EXTRACT:
========
Fri, Feb 14, 2020, 3:17pm (UTC -5) | 🔗
Re: VOY S4: Prey

I have read a lot of the comments in this thread, on both sides of the Janeway/Seven moral divide

I liked how RenC pointed out that Picard faces a similar moral dilemma when he grants Q asylum and puts the entire ship and crew at risk to protect crew from aliens that want to kill him and who are threatening to destroy the Enterprise.

Yanks later brilliantly noted how Sisko once took Worf to task saying: "We don't put civilians at risk or even potentially at risk to save ourselves. Sometimes that means we lose the battle and sometimes our lives. But if you can't make that choice, then you can't wear that uniform."

Janeway's decision has plenty of precedent in Starfleet/Star Trek lore....that you don't just turn wounded aliens over to murderous thugs, just because they are threatening to kill you, too, if you don't comply.

And there are several other episodes, even in Voyager, where this moral dilemma plays out.....where an innocent being, or even a being who has attacked the ship, is afforded protection by Janeway and Voyager, even at great risk to the ship.

The entire reason Voyager is in the Delta Quadrant is because Janeway placed the protection of the Ocampa over the welfare of the crew.....even though it was not their responsibility to do so, and it was the Caretaker who violated their rights and dragged them to the DQ, killing dozens of Voyager's crew in the process. The Caretaker kidnapped Voyager, killed its crew, and Janeway still granted the Caretaker's requests to protect the array from the Kazon, even at mortal risk to Voyager. That was still the moral thing to do. It was the Starfleet thing to do.

Now while there are plenty of fine arguments to be made for either choice in "Prey," and whether one agrees with Janeway's moral choice or not.....on a Starfleet vessel, ultimately it is the Captain's choice to make. Whether the Captain decides to give in to a bully's demands and sacrifice an innocent being to save their own ship, or whether they should sacrifices themselves for the moral principle.....that is the sole decision of the Captain. You cannot have random officers and crew, much less non-Starfleet personnel, substituting their own personal judgments for that of the Captain's.

So I agree with Janeway here.....both in her decisions to protect the 8472, and her discipline of Seven for insubordination.
========
PROVIDED DATA:
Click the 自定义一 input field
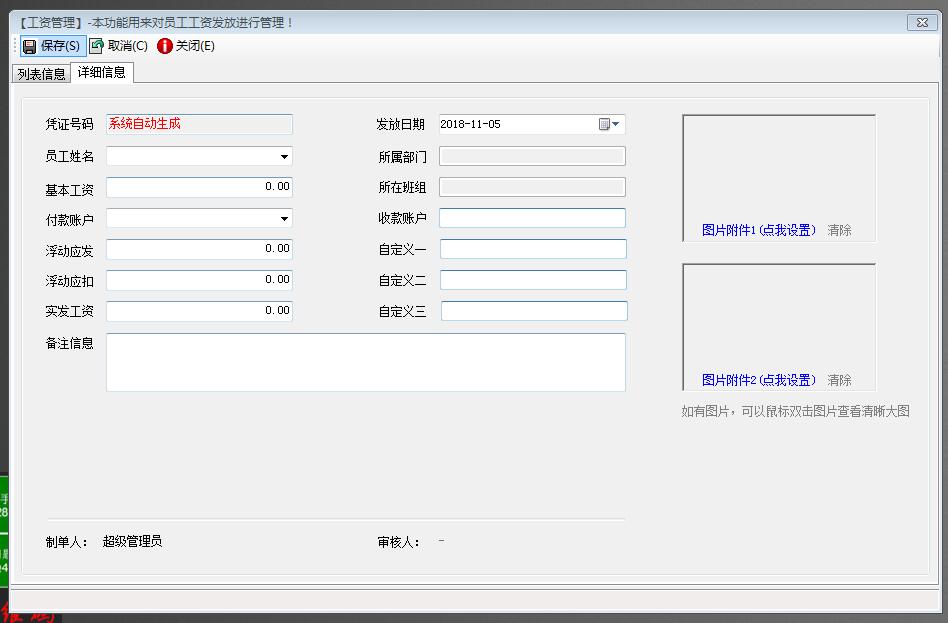Viewport: 948px width, 623px height. click(532, 249)
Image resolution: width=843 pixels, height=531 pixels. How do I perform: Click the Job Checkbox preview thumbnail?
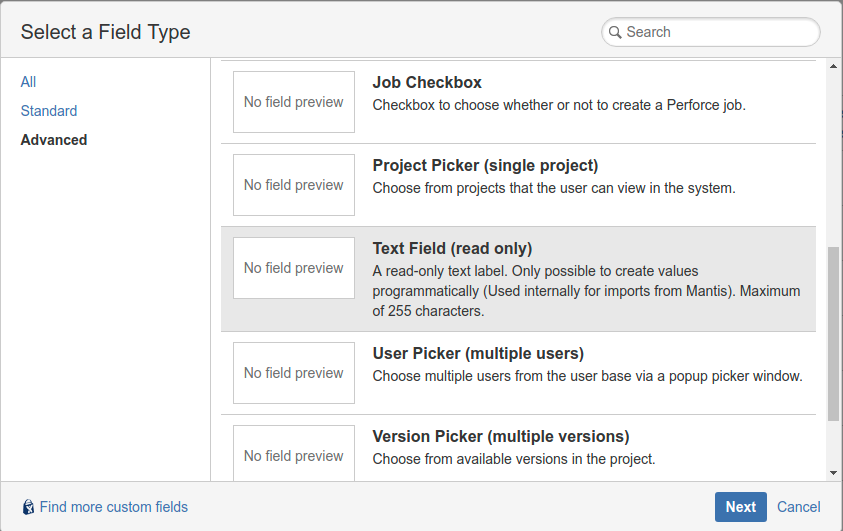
========
WRITTEN INSTRUCTION: Carry on the forum comment above about the Voyager episode "Prey," picking up after its final sentence.

TASK OUTPUT:
But I think Joey Lock also made a very interesting point with his comment....."Janeway's logic in this episode is the very reason the Federation almost lost the Dominion War back home, it's the Federations peace loving "Do not harm anyone" attitude that allows species like the Borg, Hirogen, Jem'Hadar, Species 8472 etc to walk all over them, because they portray weakness and a vunerability, their morality."

I don't personally agree with the sentiment behind that, but I understand it and I know a lot of people would feel that way. And I think that mindset is precisely what is at the heart of what Starfleet has become in the new Star Trek: Picard series......that kind of morality of openness and welcoming inclusiveness can leave you exposed to those who do not share your morals or value your inclusivity.

The understanding of Starfleet and the Federation through 50 years of Trek is that, yes, there may be short term or individual consequences, but long term we are better off opening our arms to other, welcoming the alien seeking refuge, and protecting them from harm. But after the Borg, the Dominion War, and a series of other attacks and calamities, it is understandable that frightened scarred people have become weary of Starfleet's open arms policy and no longer want to be the sort of people who welcome the injured 8472 at all costs. The people who would now rather turn an alien over to hunters rather than stick their neck out for someone who isn't exactly an ally. Seven's mindset in "Prey" is exactly at the heart of the Federation's behaviors in ST:Picard......though I say this having not watched any of the new episodes with Seven's character yet.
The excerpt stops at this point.